The Wolffs had left Germany and gone into exile in the United States after the Nazis closed down his publishing house in the Thirties and although he did some publishing in New York under the imprint he founded, Pantheon Books, he never relived the heady days of Expressionism when his adventurous list of poets, novelists, playwrights and critics was the principal beacon of the avant-garde. Among many others he discovered Kafka. He also pioneered art book publishing in Germany. In New York he found the cultural climate, and the restrictions his backers put on his choice of books, uncongenial and was planning eventually to return to Germany when he died there on an exploratory visit. Helen Wolff carried on his tradition and became a leading editor, mainly of translations from German into English.
Pantheon ended up as the quality imprint of Random House. The Wolffs eventually reached an agreement in 1961 with Harcourt Brace Jovanovich, previously an old-fashioned general publisher that a tycoonish entrepreneur had transformed into a personal empire, whereby they - and after Kurt's death, Helen alone - edited a specialised list as Helen and Kurt Wolff Books. Helen Wolff acquired and supervised the translation of many German books of the type that her husband would have approved, although more conservatively. Many new authors came to Harcourt Brace in this way, including Max Frisch and Heinrich Boll, and Pasternak, and she scored a particular success with Cosima Wagner's Diaries, which the family had only just released for publication, acquiring world English rights against much competition. She became one of the most respected personalities in New York publishing, where genuine knowledge and culture is much rarer than pretence and superficiality. She retired in 1986 but was still available with advice and a readiness to help on projects that appealed to her.
One of her husband's maxims was that publishing could not be learnt. When he moved into Rowohlt's Leipzig office as a young man, he found that his natural taste and enthusiasm was all that was needed, other than a little money. He was always determined to give the public what it ought to want, not what it thought it wanted, but he also believed that publishers should always be subservient to the wishes of the author and should never let their own ego and personal interest stand in a writer's way. Although Helen Wolff had to take a more commercial approach to satisfy her employers, she neverthless never departed from Kurt's basic principles, and like him she loved books.

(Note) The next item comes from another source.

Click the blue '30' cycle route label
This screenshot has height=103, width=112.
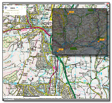pos(85,81)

Born in 1906 in Macedonia as Helen Mosel, the daughter of a German father and a Hungarian-Austrian mother, she had a comfortable early life and a good education which served her in good stead, both as her husband's helpmate and his successor. More practical and business-like than he was, she picked up the commercial skills necessary to survive in the cut-throat world of American publishing which, combined with her charm and knowledge, made her unique and successful in her field.